**Problem description**
Copy out all the entries exactly.

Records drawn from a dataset
____________________

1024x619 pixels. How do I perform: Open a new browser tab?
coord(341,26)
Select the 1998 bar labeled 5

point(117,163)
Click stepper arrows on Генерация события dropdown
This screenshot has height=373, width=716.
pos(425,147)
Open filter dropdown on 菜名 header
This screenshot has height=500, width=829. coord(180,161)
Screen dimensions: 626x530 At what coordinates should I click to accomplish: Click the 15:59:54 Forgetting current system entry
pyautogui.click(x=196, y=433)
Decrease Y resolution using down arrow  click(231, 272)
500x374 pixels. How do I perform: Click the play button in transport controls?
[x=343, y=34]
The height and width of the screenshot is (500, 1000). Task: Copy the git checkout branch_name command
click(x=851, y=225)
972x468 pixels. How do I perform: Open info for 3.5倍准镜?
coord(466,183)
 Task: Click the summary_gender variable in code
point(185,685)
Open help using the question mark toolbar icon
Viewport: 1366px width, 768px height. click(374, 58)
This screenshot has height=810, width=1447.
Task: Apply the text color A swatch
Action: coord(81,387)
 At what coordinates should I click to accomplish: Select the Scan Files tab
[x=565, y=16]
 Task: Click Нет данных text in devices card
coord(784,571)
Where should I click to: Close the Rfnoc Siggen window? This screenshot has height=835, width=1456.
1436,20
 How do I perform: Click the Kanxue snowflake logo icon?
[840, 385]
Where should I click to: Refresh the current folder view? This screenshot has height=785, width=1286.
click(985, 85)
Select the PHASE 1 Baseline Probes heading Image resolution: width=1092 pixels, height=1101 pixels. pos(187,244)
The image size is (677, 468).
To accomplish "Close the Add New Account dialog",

____________________

**Expected output**
1024x619 pixels. How do I perform: Open a new browser tab?
coord(341,26)
Select the 1998 bar labeled 5

point(117,163)
Click stepper arrows on Генерация события dropdown
This screenshot has height=373, width=716.
pos(425,147)
Open filter dropdown on 菜名 header
This screenshot has height=500, width=829. coord(180,161)
Screen dimensions: 626x530 At what coordinates should I click to accomplish: Click the 15:59:54 Forgetting current system entry
pyautogui.click(x=196, y=433)
Decrease Y resolution using down arrow  click(231, 272)
500x374 pixels. How do I perform: Click the play button in transport controls?
[x=343, y=34]
The height and width of the screenshot is (500, 1000). Task: Copy the git checkout branch_name command
click(x=851, y=225)
972x468 pixels. How do I perform: Open info for 3.5倍准镜?
coord(466,183)
 Task: Click the summary_gender variable in code
point(185,685)
Open help using the question mark toolbar icon
Viewport: 1366px width, 768px height. click(374, 58)
This screenshot has height=810, width=1447.
Task: Apply the text color A swatch
Action: coord(81,387)
 At what coordinates should I click to accomplish: Select the Scan Files tab
[x=565, y=16]
 Task: Click Нет данных text in devices card
coord(784,571)
Where should I click to: Close the Rfnoc Siggen window? This screenshot has height=835, width=1456.
1436,20
 How do I perform: Click the Kanxue snowflake logo icon?
[840, 385]
Where should I click to: Refresh the current folder view? This screenshot has height=785, width=1286.
click(985, 85)
Select the PHASE 1 Baseline Probes heading Image resolution: width=1092 pixels, height=1101 pixels. pos(187,244)
The image size is (677, 468).
To accomplish "Close the Add New Account dialog",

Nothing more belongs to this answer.